◆ **What you need to do**
Starting at the line that contains "Given: Click the", write out every line through the last one in the records below, word for word. Leave out any pictures.

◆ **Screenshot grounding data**

####

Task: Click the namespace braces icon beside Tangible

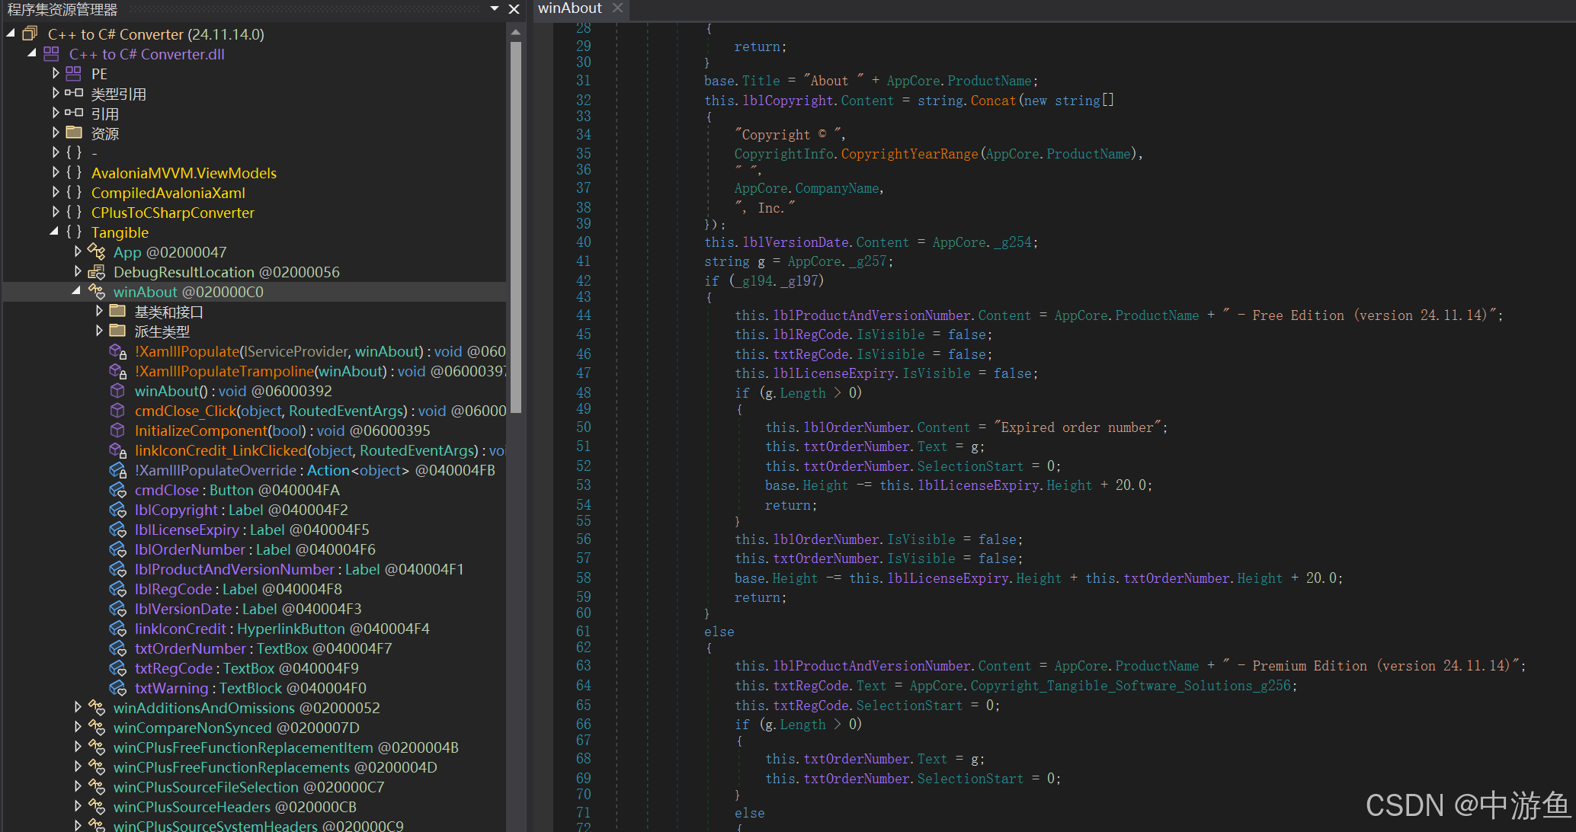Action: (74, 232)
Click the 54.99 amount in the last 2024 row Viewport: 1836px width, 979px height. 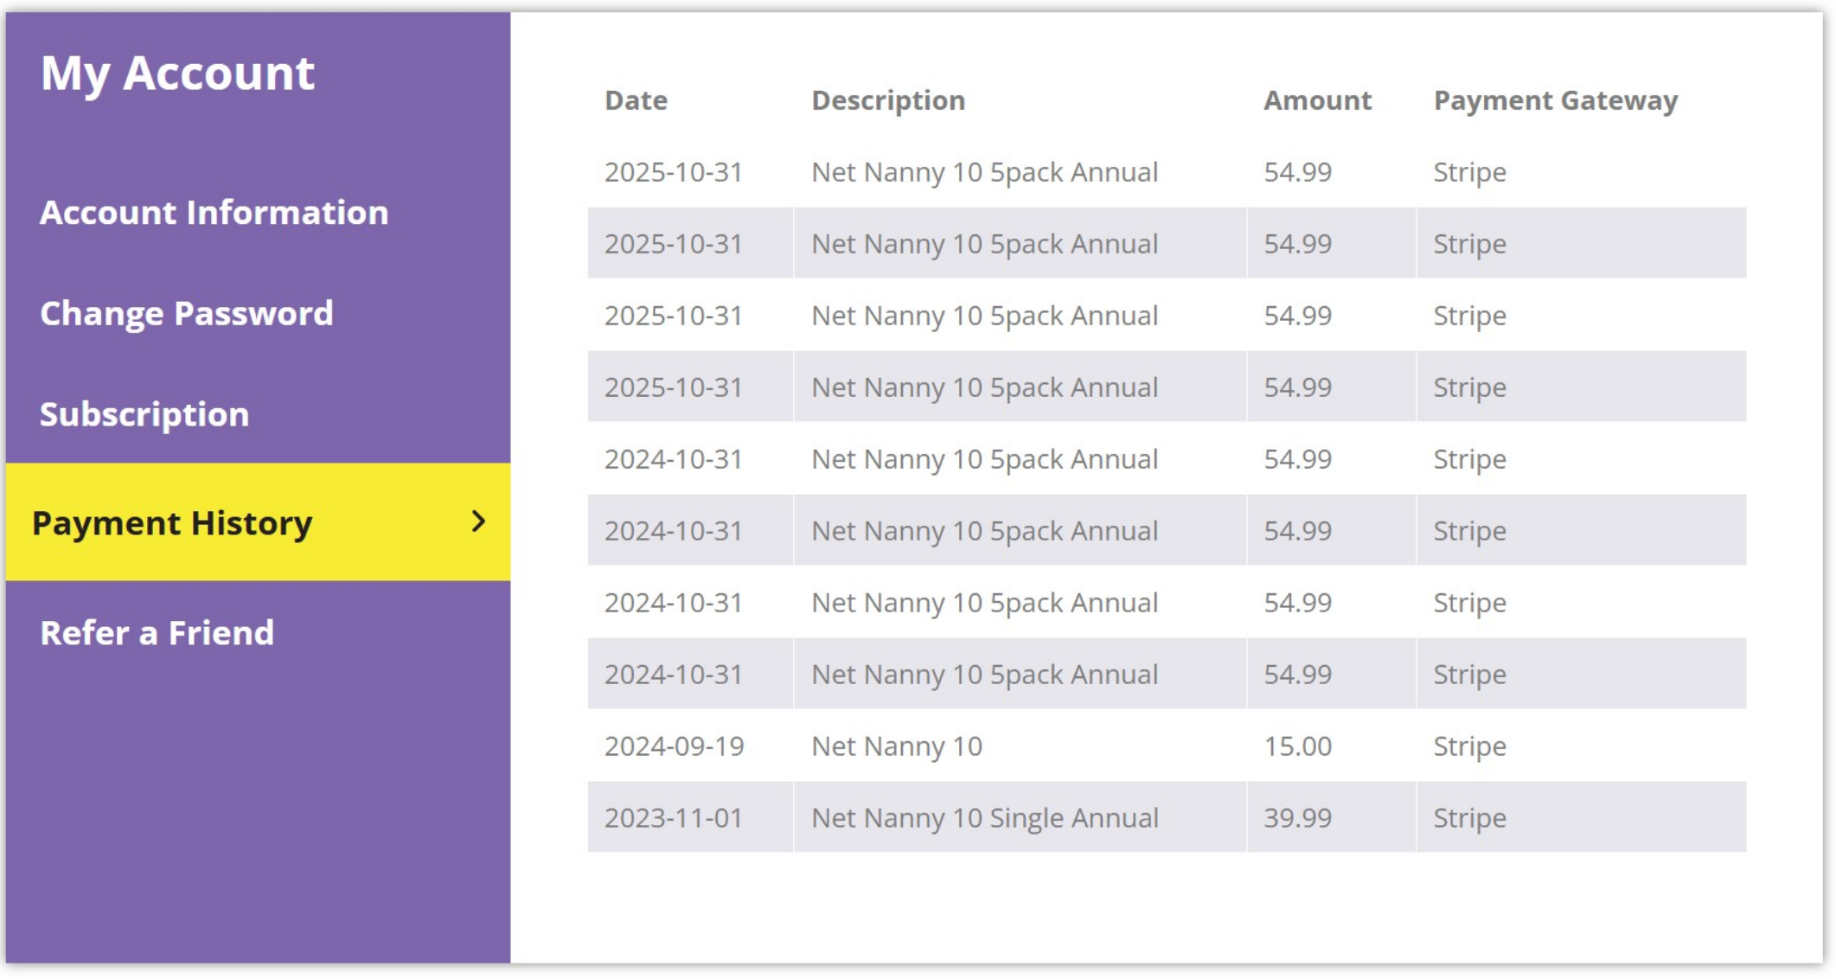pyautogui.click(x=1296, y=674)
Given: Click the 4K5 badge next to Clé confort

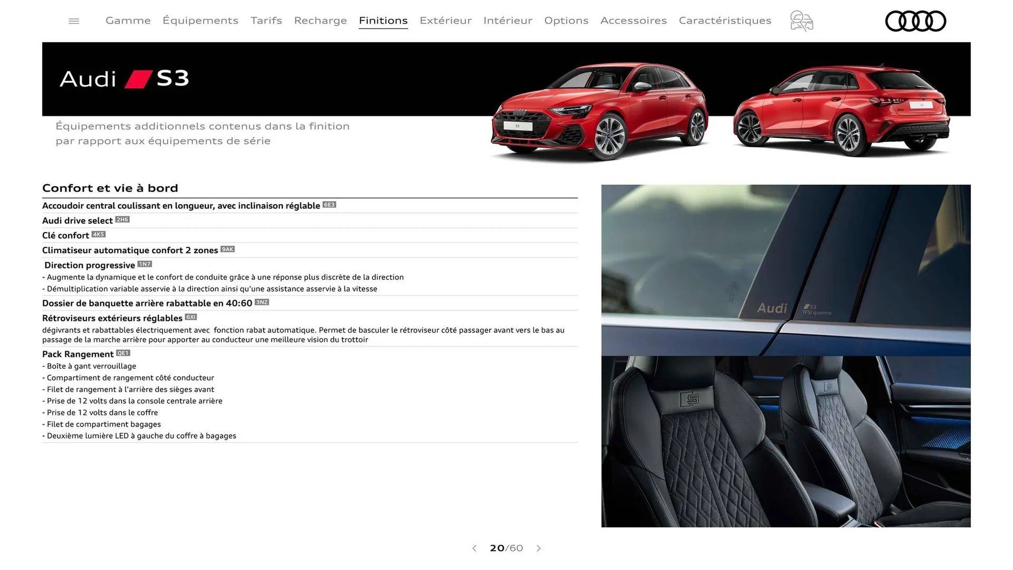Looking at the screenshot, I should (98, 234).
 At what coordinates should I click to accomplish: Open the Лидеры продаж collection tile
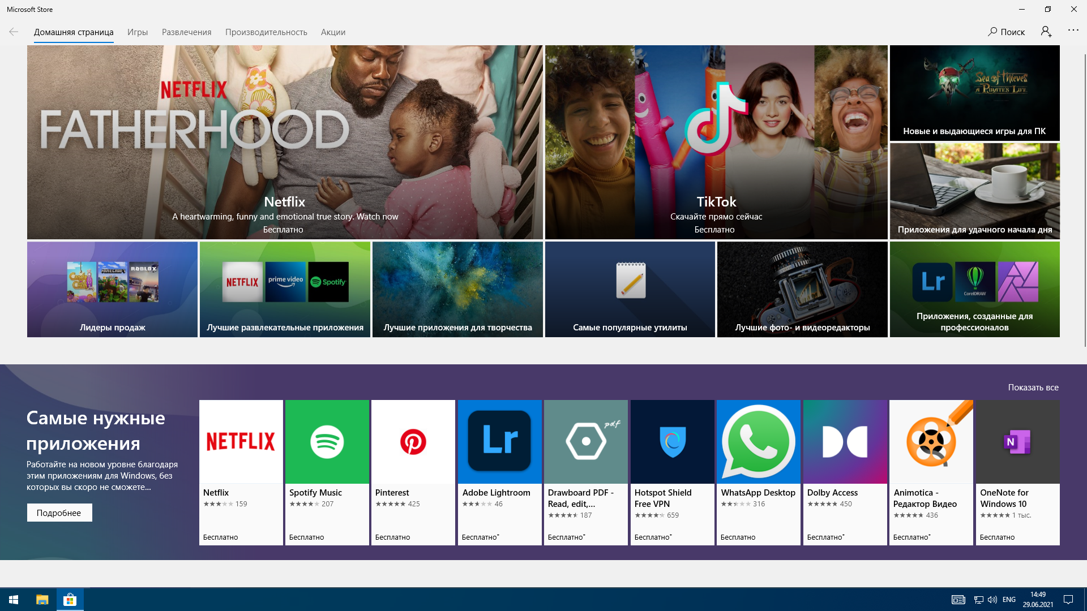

####

◆ **Task response**
Given: Click the 4K5 badge next to Clé confort

Looking at the screenshot, I should (98, 234).
 At what coordinates should I click to accomplish: Open the Лидеры продаж collection tile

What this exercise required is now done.